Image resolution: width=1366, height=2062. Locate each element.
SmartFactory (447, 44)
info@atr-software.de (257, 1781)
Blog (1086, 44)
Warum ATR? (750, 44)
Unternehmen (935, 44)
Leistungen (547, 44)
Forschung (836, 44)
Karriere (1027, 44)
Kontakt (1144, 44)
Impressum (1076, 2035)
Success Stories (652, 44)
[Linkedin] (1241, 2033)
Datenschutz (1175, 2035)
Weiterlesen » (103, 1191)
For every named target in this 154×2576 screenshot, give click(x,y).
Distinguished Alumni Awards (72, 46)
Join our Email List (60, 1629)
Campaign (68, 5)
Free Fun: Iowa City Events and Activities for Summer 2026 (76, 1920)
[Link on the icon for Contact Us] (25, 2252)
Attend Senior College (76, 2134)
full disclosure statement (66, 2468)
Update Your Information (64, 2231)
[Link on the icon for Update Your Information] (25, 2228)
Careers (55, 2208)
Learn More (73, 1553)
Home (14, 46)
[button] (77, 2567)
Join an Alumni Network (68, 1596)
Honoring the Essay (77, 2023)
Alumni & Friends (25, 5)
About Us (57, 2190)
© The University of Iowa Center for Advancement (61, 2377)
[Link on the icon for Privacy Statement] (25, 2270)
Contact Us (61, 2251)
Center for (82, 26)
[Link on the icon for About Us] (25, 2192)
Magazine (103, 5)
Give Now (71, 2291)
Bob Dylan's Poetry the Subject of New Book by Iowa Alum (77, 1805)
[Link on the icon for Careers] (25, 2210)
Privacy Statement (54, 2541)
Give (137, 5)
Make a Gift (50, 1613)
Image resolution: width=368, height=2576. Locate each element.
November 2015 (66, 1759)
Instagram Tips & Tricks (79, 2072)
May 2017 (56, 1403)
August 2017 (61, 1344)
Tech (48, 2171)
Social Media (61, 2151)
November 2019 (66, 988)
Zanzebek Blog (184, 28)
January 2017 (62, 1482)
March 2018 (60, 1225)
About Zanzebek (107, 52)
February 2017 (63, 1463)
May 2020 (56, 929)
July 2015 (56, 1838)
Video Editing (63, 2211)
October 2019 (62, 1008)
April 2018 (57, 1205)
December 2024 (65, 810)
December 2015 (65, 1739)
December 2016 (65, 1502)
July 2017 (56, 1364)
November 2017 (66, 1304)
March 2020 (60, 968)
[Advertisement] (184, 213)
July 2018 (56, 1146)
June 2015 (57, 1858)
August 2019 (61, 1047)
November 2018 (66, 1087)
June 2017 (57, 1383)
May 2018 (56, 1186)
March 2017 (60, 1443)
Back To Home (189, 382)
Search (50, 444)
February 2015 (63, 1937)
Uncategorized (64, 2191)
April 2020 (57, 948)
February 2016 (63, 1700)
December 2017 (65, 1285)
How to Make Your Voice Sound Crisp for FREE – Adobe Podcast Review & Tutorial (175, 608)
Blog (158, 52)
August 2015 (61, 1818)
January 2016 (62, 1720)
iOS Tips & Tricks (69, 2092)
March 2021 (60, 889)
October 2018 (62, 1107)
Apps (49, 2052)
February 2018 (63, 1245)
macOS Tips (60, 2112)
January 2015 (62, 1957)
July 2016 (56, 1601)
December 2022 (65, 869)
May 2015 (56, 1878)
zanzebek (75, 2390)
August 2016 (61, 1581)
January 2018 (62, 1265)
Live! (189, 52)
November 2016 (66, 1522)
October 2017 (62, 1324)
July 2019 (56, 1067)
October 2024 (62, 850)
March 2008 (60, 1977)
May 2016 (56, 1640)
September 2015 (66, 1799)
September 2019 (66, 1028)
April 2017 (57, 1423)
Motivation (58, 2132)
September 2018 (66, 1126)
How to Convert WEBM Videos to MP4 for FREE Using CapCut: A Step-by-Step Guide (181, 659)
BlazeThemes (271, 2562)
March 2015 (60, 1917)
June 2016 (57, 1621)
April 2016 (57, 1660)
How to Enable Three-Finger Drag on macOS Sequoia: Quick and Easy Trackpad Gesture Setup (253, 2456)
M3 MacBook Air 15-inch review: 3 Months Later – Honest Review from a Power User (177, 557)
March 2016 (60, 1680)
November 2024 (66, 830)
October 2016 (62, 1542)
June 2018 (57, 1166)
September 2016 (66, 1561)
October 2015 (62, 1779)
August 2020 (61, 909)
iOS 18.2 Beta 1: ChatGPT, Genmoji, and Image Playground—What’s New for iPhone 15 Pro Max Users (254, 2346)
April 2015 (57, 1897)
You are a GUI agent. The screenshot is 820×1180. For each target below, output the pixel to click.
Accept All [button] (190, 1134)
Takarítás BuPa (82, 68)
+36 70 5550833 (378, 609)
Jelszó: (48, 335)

-.-.-

WORK TO BE COMPLETED:
Reproduce exactly the section above that begins at the line containing "October 2018 (62, 1107)" and ends at the line containing "April 2015 (57, 1897)", leaving out all other lines.

EXERCISE ANSWER:
October 2018 (62, 1107)
Apps (49, 2052)
February 2018 (63, 1245)
macOS Tips (60, 2112)
January 2015 (62, 1957)
July 2016 (56, 1601)
December 2022 (65, 869)
May 2015 (56, 1878)
zanzebek (75, 2390)
August 2016 (61, 1581)
January 2018 (62, 1265)
Live! (189, 52)
November 2016 (66, 1522)
October 2017 (62, 1324)
July 2019 (56, 1067)
October 2024 (62, 850)
March 2008 (60, 1977)
May 2016 (56, 1640)
September 2015 (66, 1799)
September 2019 (66, 1028)
April 2017 (57, 1423)
Motivation (58, 2132)
September 2018 (66, 1126)
How to Convert WEBM Videos to MP4 for FREE Using CapCut: A Step-by-Step Guide (181, 659)
BlazeThemes (271, 2562)
March 2015 (60, 1917)
June 2016 (57, 1621)
April 2016 (57, 1660)
How to Enable Three-Finger Drag on macOS Sequoia: Quick and Easy Trackpad Gesture Setup (253, 2456)
M3 MacBook Air 15-inch review: 3 Months Later – Honest Review from a Power User (177, 557)
March 2016 (60, 1680)
November 2024 (66, 830)
October 2016 (62, 1542)
June 2018 (57, 1166)
September 2016 (66, 1561)
October 2015 (62, 1779)
August 2020 (61, 909)
iOS 18.2 Beta 1: ChatGPT, Genmoji, and Image Playground—What’s New for iPhone 15 Pro Max Users (254, 2346)
April 2015 (57, 1897)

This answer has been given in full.